WORK INSTRUCTION:
Write out word for word the lines from the one holding "Screen dimensions: 825x528" through the end of the data, and only those lines. Pictures stay out.

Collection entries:

********************

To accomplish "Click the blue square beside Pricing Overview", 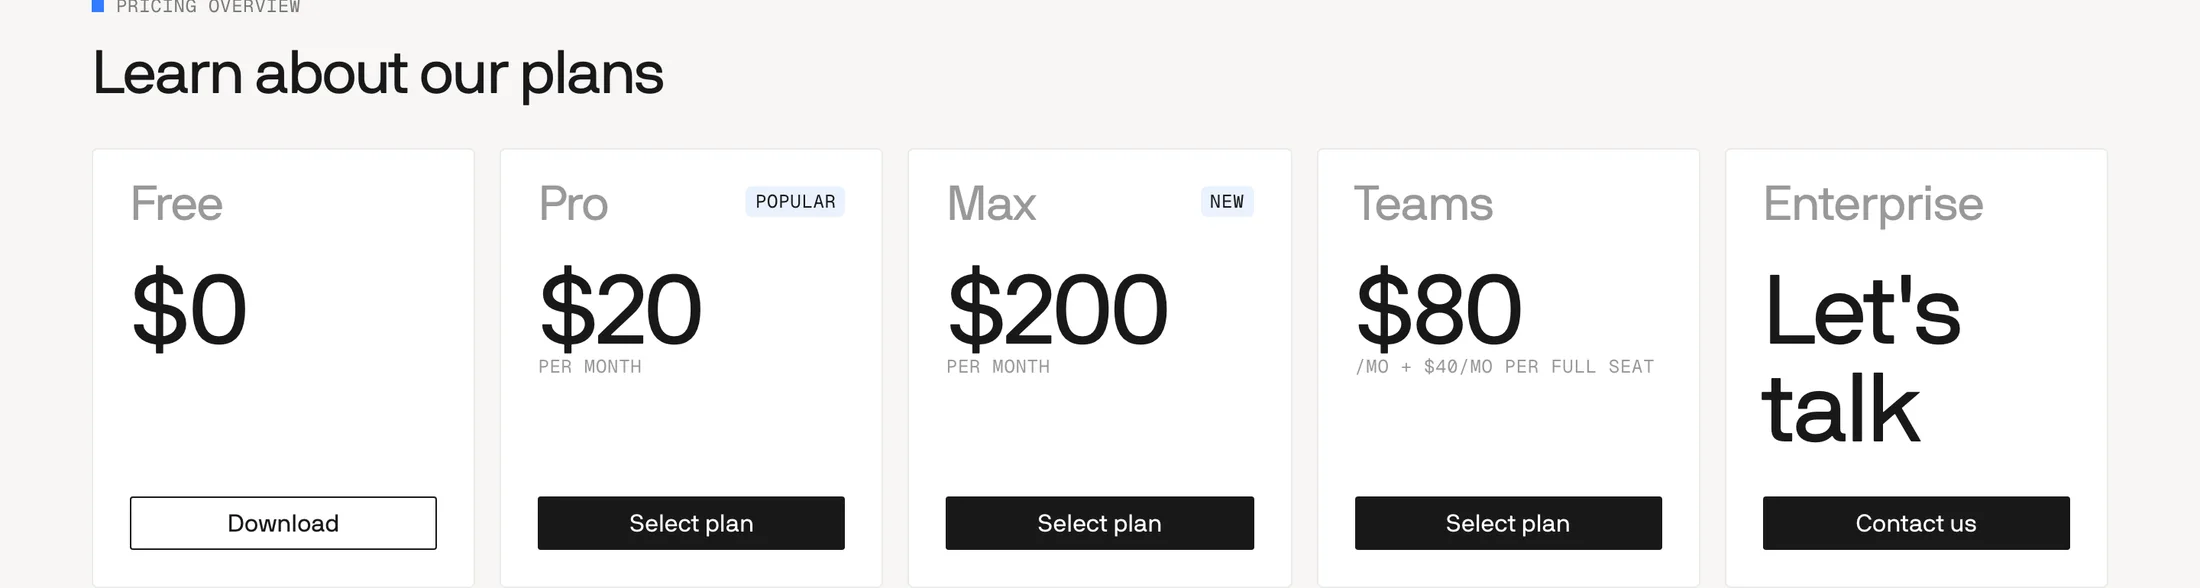I will (98, 5).
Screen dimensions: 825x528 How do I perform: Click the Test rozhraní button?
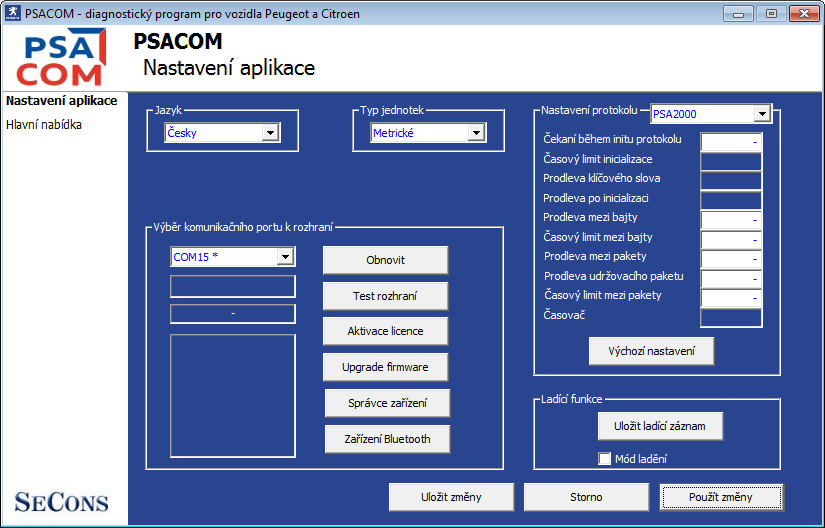click(385, 296)
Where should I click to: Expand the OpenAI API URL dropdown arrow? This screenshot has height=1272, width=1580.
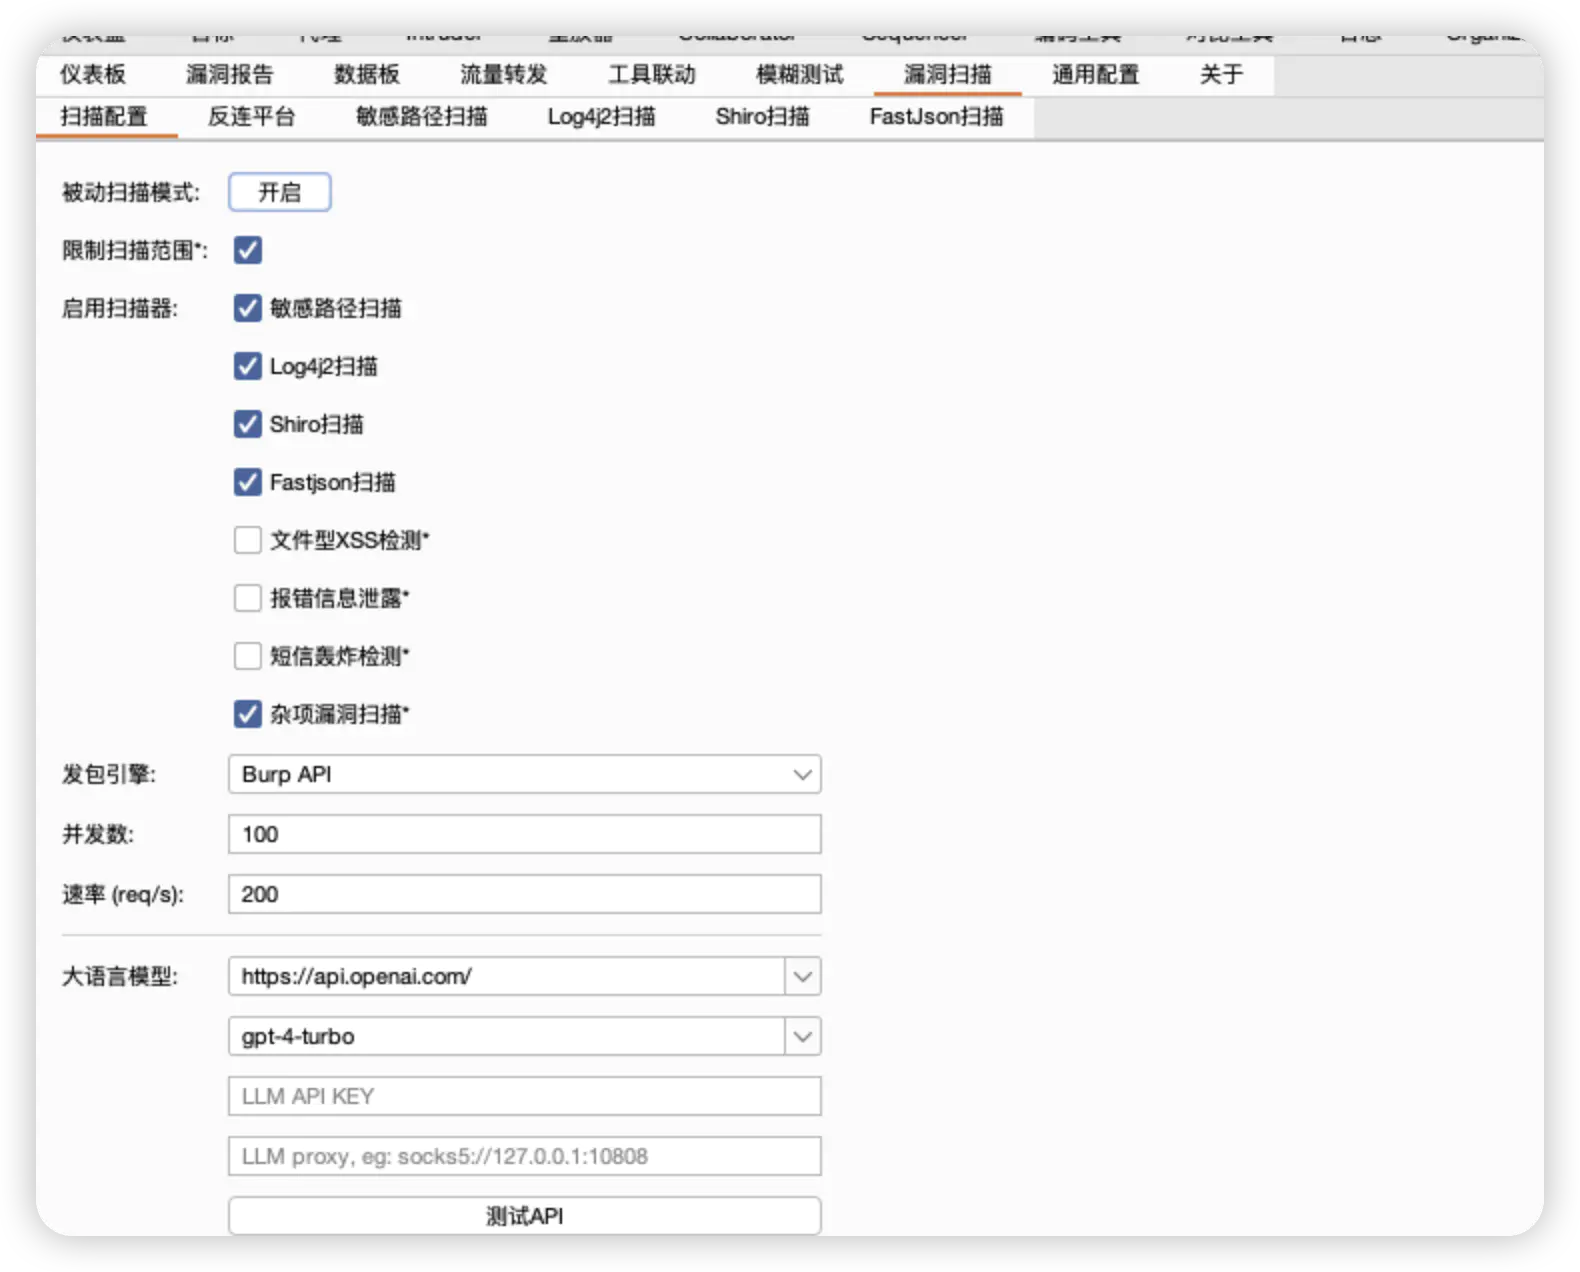click(802, 976)
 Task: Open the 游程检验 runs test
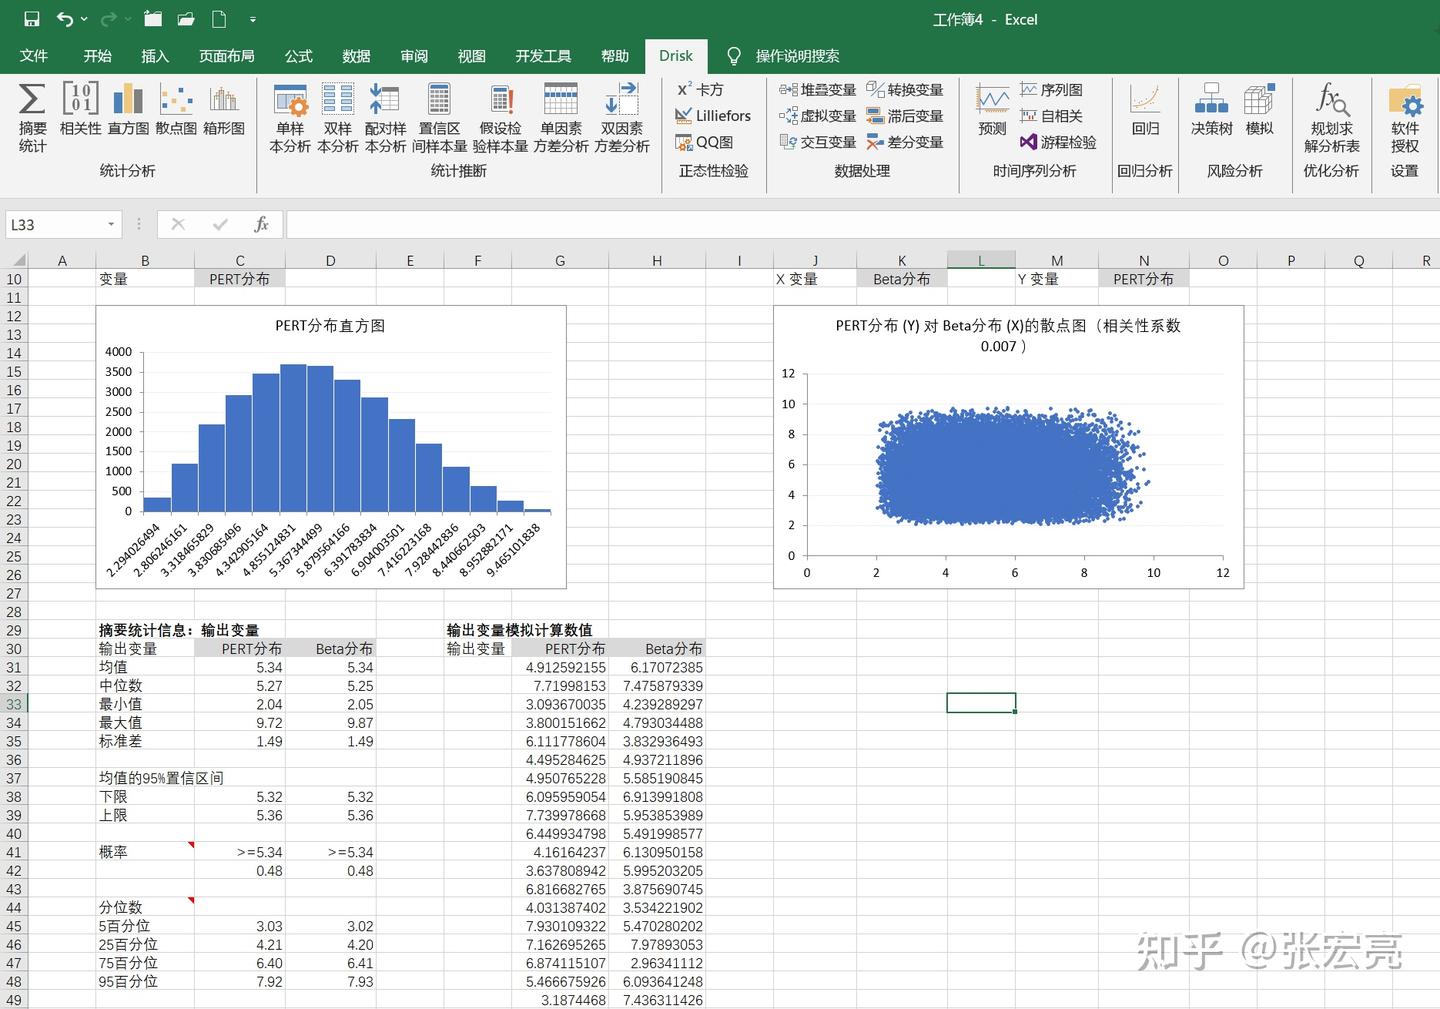(x=1058, y=142)
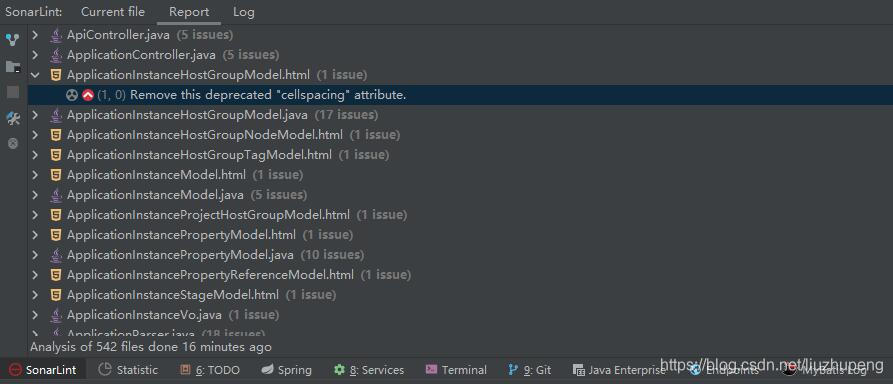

********************

TASK RESULT:
Screen dimensions: 825x528 How do I perform: Click the Test rozhraní button?
click(385, 296)
Where should I click to: Expand the OpenAI API URL dropdown arrow? This screenshot has height=1272, width=1580.
click(802, 976)
 Task: Open the 游程检验 runs test
(x=1058, y=142)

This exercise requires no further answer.